In this particular case, a group of about a dozen people, including locals and some friends from out of town, were in the restaurant’s parking lot with their to-go boxes, apparently continuing conversations that began inside, when police pulled up.

The video, shot and posted by Laura Briggs, who was in the group, shows the police telling the group they had to move on.

The officers explained to the group that the managers wanted them gone, that the parking lot was private property and “they can decide who they do and don’t want in there.”

Story continues under video - video courtesy Laura Briggs

The explanation didn’t sit well with the group, particularly one of the men, who knew one of the officers. He was unhappy but remained calm and asked officers why they were being asked to leave. He asked if it was because “we’re black.”

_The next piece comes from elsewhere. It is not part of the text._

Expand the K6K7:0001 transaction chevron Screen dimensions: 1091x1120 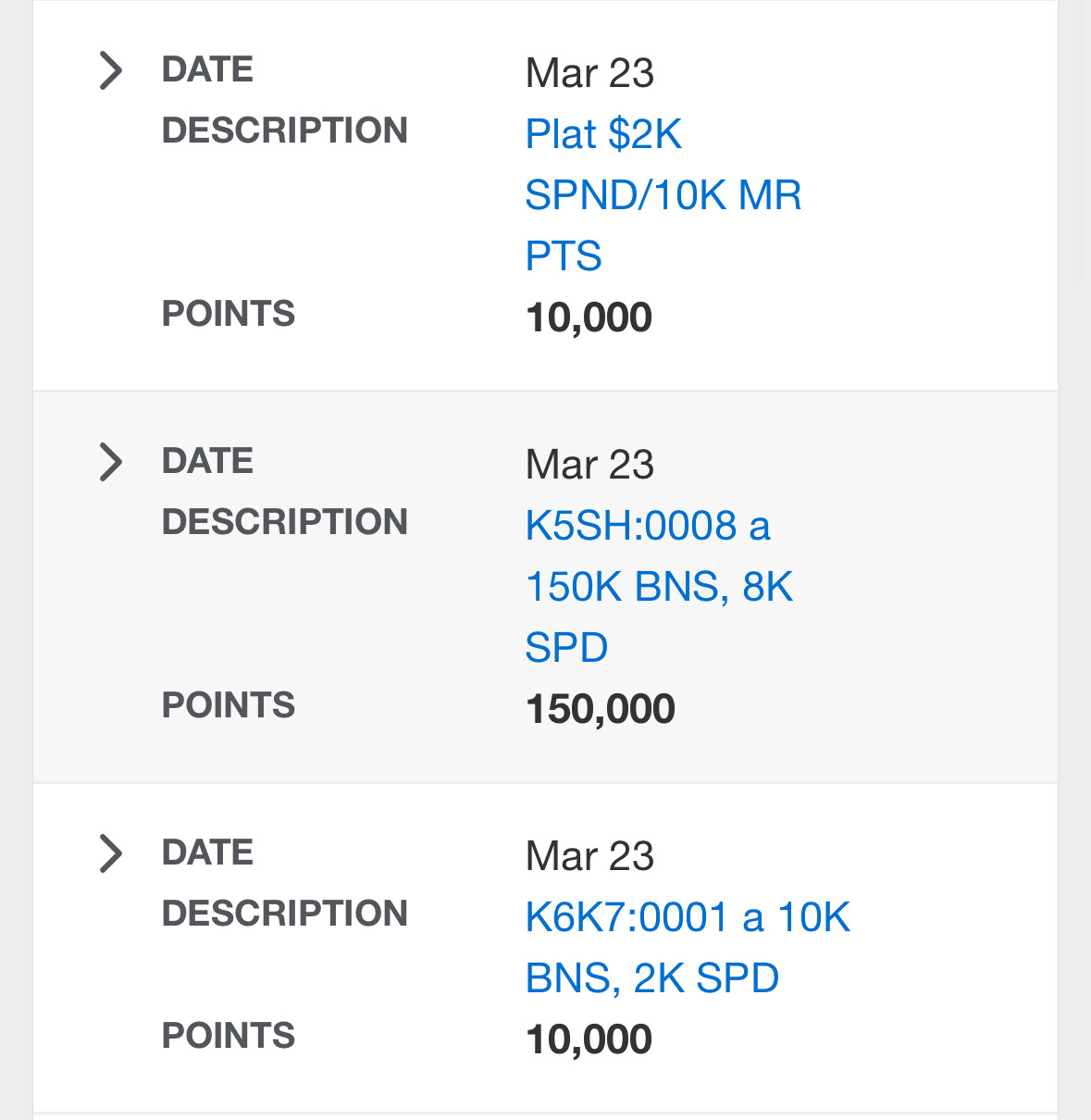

The officers at no time gave a reason as to why the managers wanted the group gone, only saying that “they have the right to refuse service to anybody.” The back and forth between the group and the officers, who seemed to know some of the people in the group, remained civil for the most part. The event ended with the group taking its 'go' boxes and leaving.

“We’re just sitting out here talking to our friend, she came from Honduras,” the man said on the video. “All we’re doing is talking. My home boy in there, he came out and told me, ‘They think you’re trying to intimidate somebody.’ Why? Because we’re black and we’re talking? They just had some white ladies (out here) talking.’”

The man then said he wanted to go inside and get a number to call the corporate offices, at which time the officer said the restaurant did not want them inside.

“She called me here to avoid an altercation with you guys,” the officer said.

“Why?” he asked. “I can’t go in this public building. Why can’t I go in? Why?”

“Because we’re black people in Abbeville?” asked another man in the group.

Cheli Breaux, Chili’s Central Louisiana Director of Operations, issued a statement that did not address why the police were called but sought to downplay any controversy.

“When walking into our restaurants each day, we believe our ChiliHeads have one job and that’s to make every guest feel special while dining with us. We know and regret that the experience for some of our Chili’s Abbeville guests on Saturday, June 23 did not reflect this.

“Our focus now is to talk with our guests to better understand how they were treated at Chili’s Abbeville and learn how we can better live out our promise to ensure every guest feels welcome in our restaurants. We have reached out to the Abbeville guests for whom we have contact information and offered to sit down and discuss their experiences. While they have declined at this time, our doors are always open.

“Our restaurants can be found in communities big and small across the country, and our team members and guests come from all backgrounds. We are proud to be a meeting place in the communities where we live and serve and do not tolerate discrimination of any kind. Cultural intelligence and unconscious bias coaching sessions are part of our ongoing training for all ChiliHeads because we want to ensure every guest feels special, respected and valued in our restaurants."

Chili's said the group was given the check at 9:45 p.m. and that a guest made the request to have the group removed around 10:42 p.m. Police arrived, according to Chili's, at 10:48 p.m.

Briggs posted the video during the weekend, and it has been viewed more than 250,000 times and has been shared more than 4,000 times.

“I was a part of the group there,” she told to WWL-TV. “It was definitely quite humiliating and embarrassing.”

Jhordi Henderson, who was also in the group, took to Facebook to detail the incident, which he said was a bad experience from the moment the group was served.

“Service was horrible and food was absolutely cold,” he said in his Facebook post.

“We were racially profiled and marked as threats because we are black,” said Henderson on his Facebook page. “It’s bullsh** its 2018 and we still have to deal with ignorance. You can spend your money and chili’s if you want, but my black a** works too hard to give chili’s another dollar after being treated the way I was.”

A corporate spokesperson said Chili's values each customer and that they have reached out to the group, who she described as 'regulars' to see how to make it right.